- PROBLEM: Write the next part of the commentary on the Gaza flotilla raid below, starting after its final sentence.

- TEXT EXCERPT:
** Begin **
Issandr El Amrani is a Cairo-based writer and consultant. His reporting and commentary on the Middle East and North Africa has appeared in The Economist, London Review of Books, Financial Times, The National, The Guardian, Time and other publications. He also publishes one of the longest-running blog in the region, www.arabist.net.

The Flotilla Murders

As I write this it is still not clear how many people have died as a result of the Israeli commando raid on the Free Gaza flotilla carrying aid supplies for blockaded Palestine. AP is still not going beyond four, Haaretz mentions 10, and al-Jazeera International says 15 or 16. Whatever the final number — which may still rise further as some of the wounded are in critical situation — it's pretty clear Israel decided to implement the naval equivalent of the Dahiya Doctrine on a group of largely unarmed activists carrying aid to a people who have suffered through three years of sanctions that have been endorsed by the international community.

There will be a lot of Hasbara over the coming few days, as there has been in the run-up to to this crisis. An important part in making the flotilla effort mean something will be to render it ineffective and bring back attention to the cold-blooded murders that took place in the international waters of the Eastern Mediterranean in the morning of 31 May 2010.
** End **
- Dataset excerpt:
** Begin **
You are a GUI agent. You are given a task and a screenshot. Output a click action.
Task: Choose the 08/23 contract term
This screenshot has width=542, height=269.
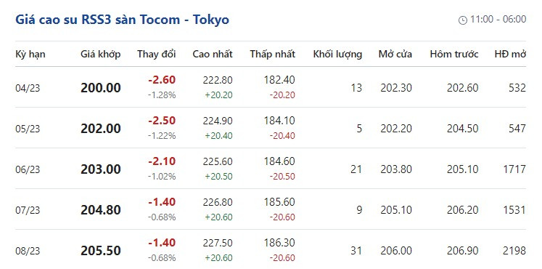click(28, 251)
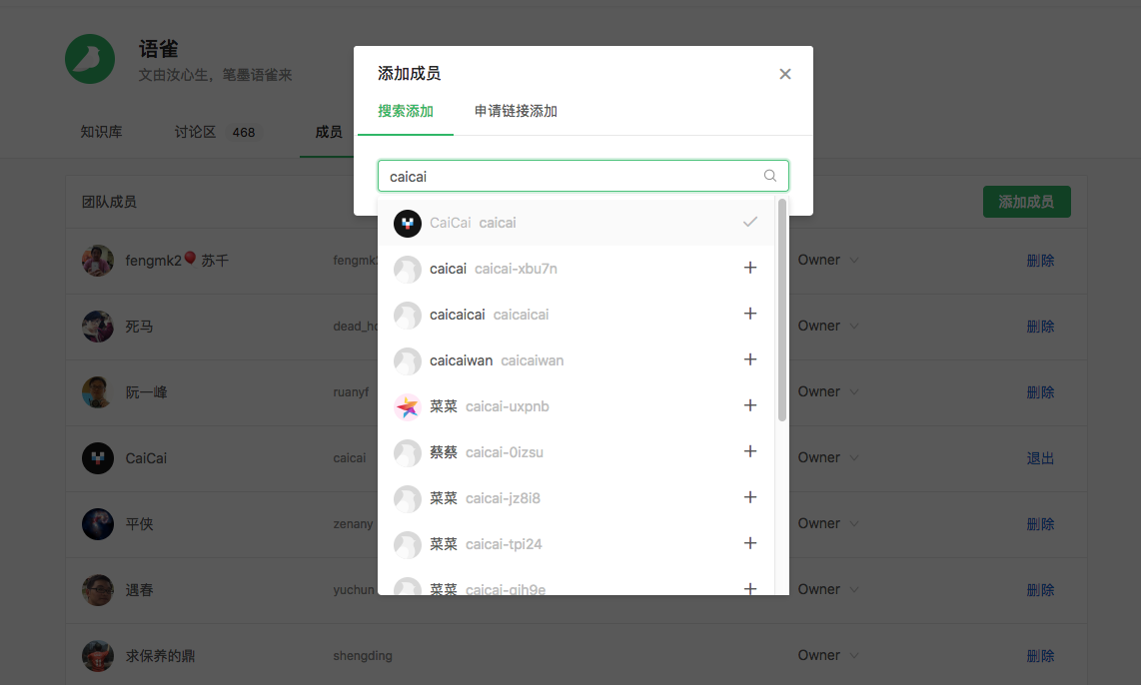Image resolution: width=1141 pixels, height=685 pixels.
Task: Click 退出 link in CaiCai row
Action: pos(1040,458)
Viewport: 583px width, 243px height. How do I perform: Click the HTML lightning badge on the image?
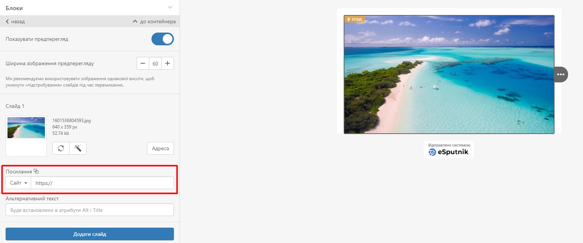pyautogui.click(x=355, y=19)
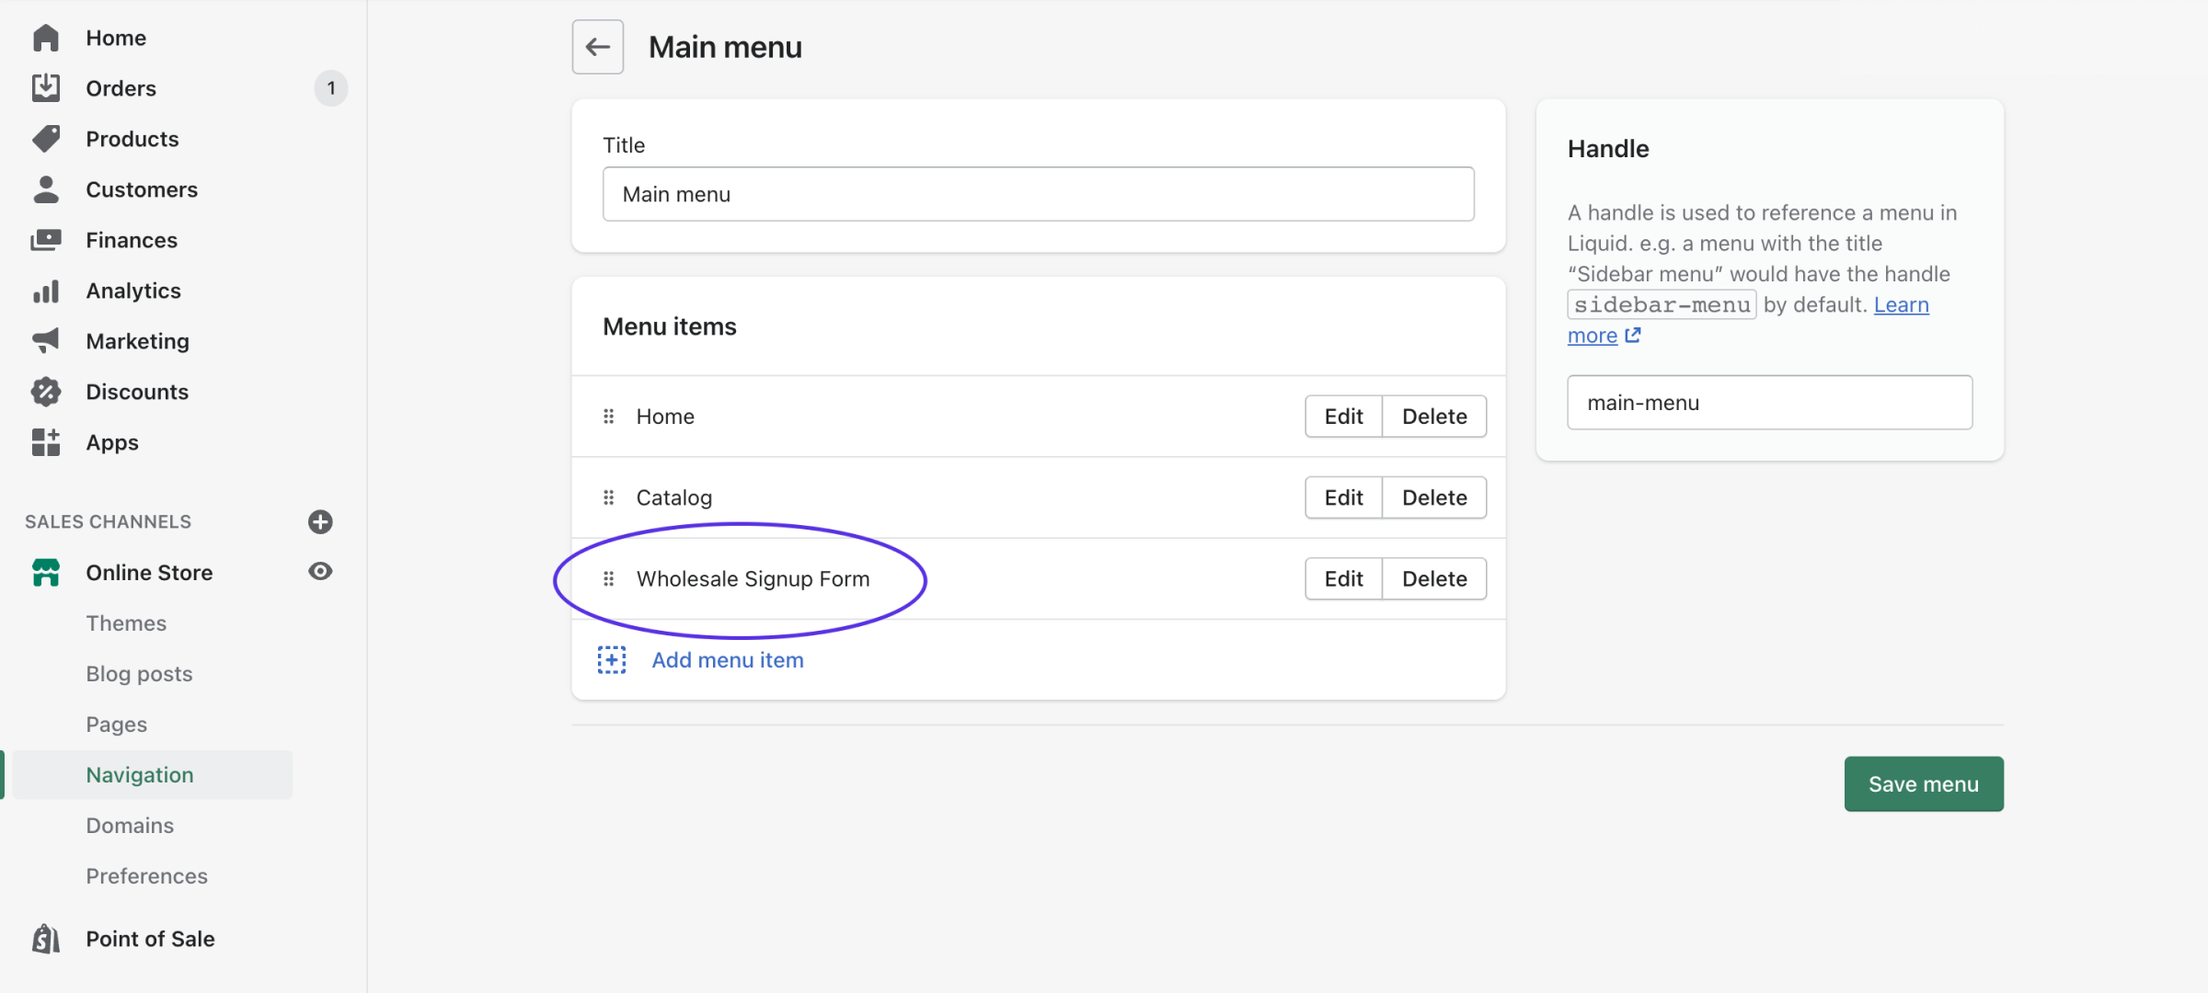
** End **
- SOLVED PROBLEM:
Hopefully we will see democratic governments, like Turkey, take swift and decisive diplomatic action to counter what amounts to an attack on Turkish citizens. The European Parliament can be mobilized over the attack putting its MPs at risk, although I don't expect much from the supine and cowardly European Commission. There is an opportunity here to bring pressure onto Arab governments, especially Egypt for its collaboration with Israel in enforcing a blockade. Out of this morning's tragedy good things might come to reinforce Israel's isolation and drive home the larger point that it has literally been getting away with murder for far too long. 

From Deir Yassin in 1948 to Khan Yunis in 1956 all the way to Qana in 1996, Lebanon in 2006 and Gaza in 2009, there has been effort for accountability against all odds. The flotilla murders are an occasion to bring attention to other even greater crimes, starting by making sure the international investigation by the Goldstone Commission actually goes somewhere.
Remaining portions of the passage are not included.